▸ **Exercise aim**: Word for word, copy the entire listing.

┌────────

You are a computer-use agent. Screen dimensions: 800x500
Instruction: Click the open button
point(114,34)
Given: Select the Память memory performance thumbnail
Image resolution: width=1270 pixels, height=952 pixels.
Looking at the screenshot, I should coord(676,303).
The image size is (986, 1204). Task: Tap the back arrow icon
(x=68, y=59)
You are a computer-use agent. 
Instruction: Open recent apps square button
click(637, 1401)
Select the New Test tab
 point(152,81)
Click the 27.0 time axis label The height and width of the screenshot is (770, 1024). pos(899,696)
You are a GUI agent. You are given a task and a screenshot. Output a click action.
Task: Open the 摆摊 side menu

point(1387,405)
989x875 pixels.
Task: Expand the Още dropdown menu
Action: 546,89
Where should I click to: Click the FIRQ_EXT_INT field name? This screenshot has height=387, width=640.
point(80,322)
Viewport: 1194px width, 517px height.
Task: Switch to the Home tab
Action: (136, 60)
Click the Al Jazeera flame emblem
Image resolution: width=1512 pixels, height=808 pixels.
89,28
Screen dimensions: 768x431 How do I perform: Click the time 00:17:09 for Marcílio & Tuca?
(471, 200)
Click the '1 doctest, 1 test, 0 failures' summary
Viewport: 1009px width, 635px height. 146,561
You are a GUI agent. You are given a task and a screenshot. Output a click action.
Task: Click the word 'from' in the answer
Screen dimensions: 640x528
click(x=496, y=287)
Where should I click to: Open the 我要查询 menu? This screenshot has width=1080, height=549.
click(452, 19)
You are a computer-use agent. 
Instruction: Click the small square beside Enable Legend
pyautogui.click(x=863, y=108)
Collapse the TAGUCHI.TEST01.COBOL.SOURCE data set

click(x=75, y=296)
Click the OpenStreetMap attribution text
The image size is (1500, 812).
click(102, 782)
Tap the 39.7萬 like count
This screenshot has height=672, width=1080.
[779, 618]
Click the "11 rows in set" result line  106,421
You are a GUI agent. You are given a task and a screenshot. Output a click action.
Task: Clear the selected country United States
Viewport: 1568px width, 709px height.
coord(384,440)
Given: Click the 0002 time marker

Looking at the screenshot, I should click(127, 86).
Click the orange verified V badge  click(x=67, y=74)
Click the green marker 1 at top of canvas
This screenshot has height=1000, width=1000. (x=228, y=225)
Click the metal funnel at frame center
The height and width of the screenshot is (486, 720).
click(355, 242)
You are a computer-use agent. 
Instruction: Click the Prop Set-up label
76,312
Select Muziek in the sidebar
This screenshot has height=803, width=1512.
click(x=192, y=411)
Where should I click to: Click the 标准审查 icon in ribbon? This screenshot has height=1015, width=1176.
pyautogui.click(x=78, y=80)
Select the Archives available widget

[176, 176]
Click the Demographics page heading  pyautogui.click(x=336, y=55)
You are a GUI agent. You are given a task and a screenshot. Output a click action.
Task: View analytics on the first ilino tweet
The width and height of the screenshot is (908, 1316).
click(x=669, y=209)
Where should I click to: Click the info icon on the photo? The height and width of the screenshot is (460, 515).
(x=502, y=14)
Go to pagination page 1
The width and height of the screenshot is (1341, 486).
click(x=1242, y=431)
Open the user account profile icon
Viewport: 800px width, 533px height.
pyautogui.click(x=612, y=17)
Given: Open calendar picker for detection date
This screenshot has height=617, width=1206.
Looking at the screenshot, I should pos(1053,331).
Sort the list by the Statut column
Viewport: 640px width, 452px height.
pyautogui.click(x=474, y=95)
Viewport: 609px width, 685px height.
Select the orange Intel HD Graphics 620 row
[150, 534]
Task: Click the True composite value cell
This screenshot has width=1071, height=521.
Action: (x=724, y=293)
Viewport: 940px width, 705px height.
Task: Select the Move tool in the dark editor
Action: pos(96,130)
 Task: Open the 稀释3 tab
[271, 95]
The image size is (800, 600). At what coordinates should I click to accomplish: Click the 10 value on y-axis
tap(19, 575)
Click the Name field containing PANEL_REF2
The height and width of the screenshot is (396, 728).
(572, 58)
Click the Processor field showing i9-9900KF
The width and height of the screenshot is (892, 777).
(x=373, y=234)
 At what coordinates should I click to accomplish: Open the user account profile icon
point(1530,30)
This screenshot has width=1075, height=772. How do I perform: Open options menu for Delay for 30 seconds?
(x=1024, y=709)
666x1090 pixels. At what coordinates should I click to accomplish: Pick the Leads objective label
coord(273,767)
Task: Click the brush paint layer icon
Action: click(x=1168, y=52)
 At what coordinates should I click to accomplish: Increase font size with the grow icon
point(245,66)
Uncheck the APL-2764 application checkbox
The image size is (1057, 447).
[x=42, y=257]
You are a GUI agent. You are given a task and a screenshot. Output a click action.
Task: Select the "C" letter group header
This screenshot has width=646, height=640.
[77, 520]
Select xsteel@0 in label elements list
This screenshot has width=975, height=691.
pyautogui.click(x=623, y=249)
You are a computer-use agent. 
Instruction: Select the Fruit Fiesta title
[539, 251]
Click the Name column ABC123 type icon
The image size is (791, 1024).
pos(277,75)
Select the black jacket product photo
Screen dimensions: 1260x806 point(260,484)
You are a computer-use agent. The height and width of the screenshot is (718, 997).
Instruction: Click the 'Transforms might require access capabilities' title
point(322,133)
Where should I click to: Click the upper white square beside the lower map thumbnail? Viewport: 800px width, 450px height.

└────────

▸ **Result of the exercise**:
You are a computer-use agent. Screen dimensions: 800x500
Instruction: Click the open button
point(114,34)
Given: Select the Память memory performance thumbnail
Image resolution: width=1270 pixels, height=952 pixels.
Looking at the screenshot, I should coord(676,303).
The image size is (986, 1204). Task: Tap the back arrow icon
(x=68, y=59)
You are a computer-use agent. 
Instruction: Open recent apps square button
click(637, 1401)
Select the New Test tab
 point(152,81)
Click the 27.0 time axis label The height and width of the screenshot is (770, 1024). pos(899,696)
You are a GUI agent. You are given a task and a screenshot. Output a click action.
Task: Open the 摆摊 side menu

point(1387,405)
989x875 pixels.
Task: Expand the Още dropdown menu
Action: 546,89
Where should I click to: Click the FIRQ_EXT_INT field name? This screenshot has height=387, width=640.
point(80,322)
Viewport: 1194px width, 517px height.
Task: Switch to the Home tab
Action: (136, 60)
Click the Al Jazeera flame emblem
Image resolution: width=1512 pixels, height=808 pixels.
89,28
Screen dimensions: 768x431 How do I perform: Click the time 00:17:09 for Marcílio & Tuca?
(471, 200)
Click the '1 doctest, 1 test, 0 failures' summary
Viewport: 1009px width, 635px height. 146,561
You are a GUI agent. You are given a task and a screenshot. Output a click action.
Task: Click the word 'from' in the answer
Screen dimensions: 640x528
click(x=496, y=287)
Where should I click to: Open the 我要查询 menu? This screenshot has width=1080, height=549.
click(452, 19)
You are a computer-use agent. 
Instruction: Click the small square beside Enable Legend
pyautogui.click(x=863, y=108)
Collapse the TAGUCHI.TEST01.COBOL.SOURCE data set

click(x=75, y=296)
Click the OpenStreetMap attribution text
The image size is (1500, 812).
click(102, 782)
Tap the 39.7萬 like count
This screenshot has height=672, width=1080.
[779, 618]
Click the "11 rows in set" result line  106,421
You are a GUI agent. You are given a task and a screenshot. Output a click action.
Task: Clear the selected country United States
Viewport: 1568px width, 709px height.
coord(384,440)
Given: Click the 0002 time marker

Looking at the screenshot, I should click(127, 86).
Click the orange verified V badge  click(x=67, y=74)
Click the green marker 1 at top of canvas
This screenshot has height=1000, width=1000. (x=228, y=225)
Click the metal funnel at frame center
The height and width of the screenshot is (486, 720).
click(355, 242)
You are a computer-use agent. 
Instruction: Click the Prop Set-up label
76,312
Select Muziek in the sidebar
This screenshot has height=803, width=1512.
click(x=192, y=411)
Where should I click to: Click the 标准审查 icon in ribbon? This screenshot has height=1015, width=1176.
pyautogui.click(x=78, y=80)
Select the Archives available widget

[176, 176]
Click the Demographics page heading  pyautogui.click(x=336, y=55)
You are a GUI agent. You are given a task and a screenshot. Output a click action.
Task: View analytics on the first ilino tweet
The width and height of the screenshot is (908, 1316).
click(x=669, y=209)
Where should I click to: Click the info icon on the photo? The height and width of the screenshot is (460, 515).
(x=502, y=14)
Go to pagination page 1
The width and height of the screenshot is (1341, 486).
click(x=1242, y=431)
Open the user account profile icon
Viewport: 800px width, 533px height.
pyautogui.click(x=612, y=17)
Given: Open calendar picker for detection date
This screenshot has height=617, width=1206.
Looking at the screenshot, I should pos(1053,331).
Sort the list by the Statut column
Viewport: 640px width, 452px height.
pyautogui.click(x=474, y=95)
Viewport: 609px width, 685px height.
Select the orange Intel HD Graphics 620 row
[150, 534]
Task: Click the True composite value cell
This screenshot has width=1071, height=521.
Action: (x=724, y=293)
Viewport: 940px width, 705px height.
Task: Select the Move tool in the dark editor
Action: pos(96,130)
 Task: Open the 稀释3 tab
[271, 95]
The image size is (800, 600). At what coordinates should I click to accomplish: Click the 10 value on y-axis
tap(19, 575)
Click the Name field containing PANEL_REF2
The height and width of the screenshot is (396, 728).
(572, 58)
Click the Processor field showing i9-9900KF
The width and height of the screenshot is (892, 777).
(x=373, y=234)
 At what coordinates should I click to accomplish: Open the user account profile icon
point(1530,30)
This screenshot has width=1075, height=772. How do I perform: Open options menu for Delay for 30 seconds?
(x=1024, y=709)
666x1090 pixels. At what coordinates should I click to accomplish: Pick the Leads objective label
coord(273,767)
Task: Click the brush paint layer icon
Action: click(x=1168, y=52)
 At what coordinates should I click to accomplish: Increase font size with the grow icon
point(245,66)
Uncheck the APL-2764 application checkbox
The image size is (1057, 447).
[x=42, y=257]
You are a GUI agent. You are given a task and a screenshot. Output a click action.
Task: Select the "C" letter group header
This screenshot has width=646, height=640.
[77, 520]
Select xsteel@0 in label elements list
This screenshot has width=975, height=691.
pyautogui.click(x=623, y=249)
You are a computer-use agent. 
Instruction: Select the Fruit Fiesta title
[539, 251]
Click the Name column ABC123 type icon
The image size is (791, 1024).
pos(277,75)
Select the black jacket product photo
Screen dimensions: 1260x806 point(260,484)
You are a computer-use agent. The height and width of the screenshot is (718, 997).
Instruction: Click the 'Transforms might require access capabilities' title
point(322,133)
Where should I click to: Click the upper white square beside the lower map thumbnail? Viewport: 800px width, 450px height.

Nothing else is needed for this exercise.